Data provided:
--

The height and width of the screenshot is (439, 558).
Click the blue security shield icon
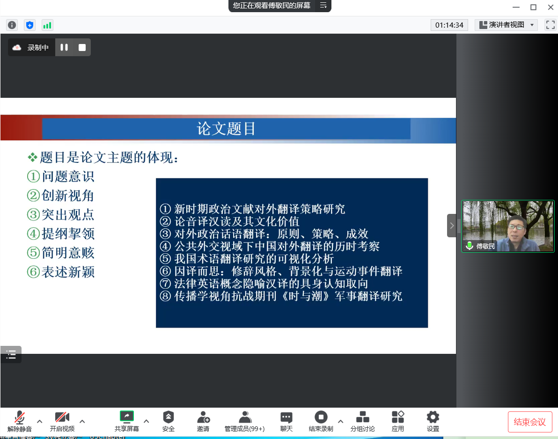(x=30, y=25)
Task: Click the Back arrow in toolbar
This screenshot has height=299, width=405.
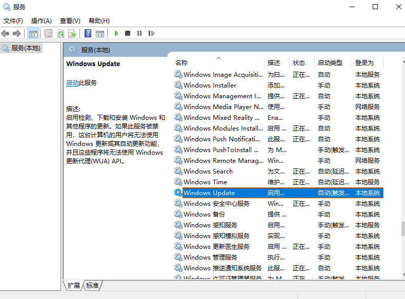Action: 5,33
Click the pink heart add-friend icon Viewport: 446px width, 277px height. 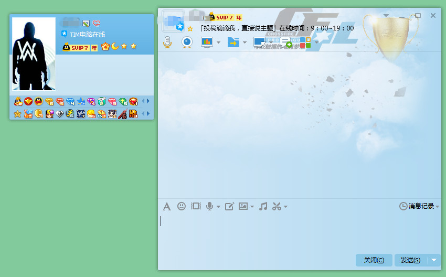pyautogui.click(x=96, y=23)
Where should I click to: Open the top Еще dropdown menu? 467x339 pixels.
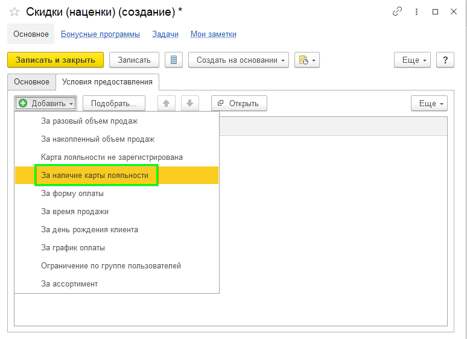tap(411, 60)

--

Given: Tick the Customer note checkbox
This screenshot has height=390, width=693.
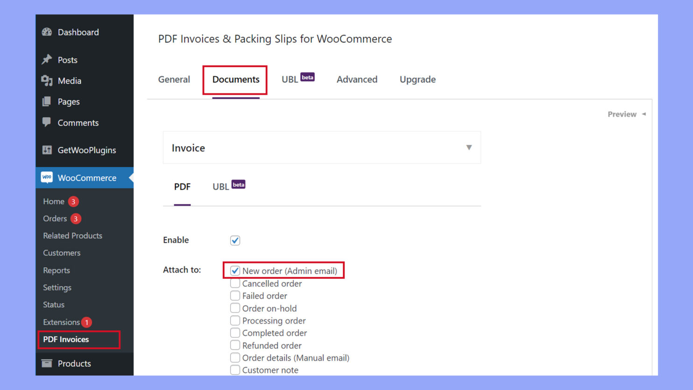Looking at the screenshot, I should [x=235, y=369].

--

Set task:
Quote the records from the line with "Where should I" to the line with "tap(411, 60)", both lines included, and leave the pictures out.

Full answer:
Where should I click to: Open the top Еще dropdown menu? 467x339 pixels.
tap(411, 60)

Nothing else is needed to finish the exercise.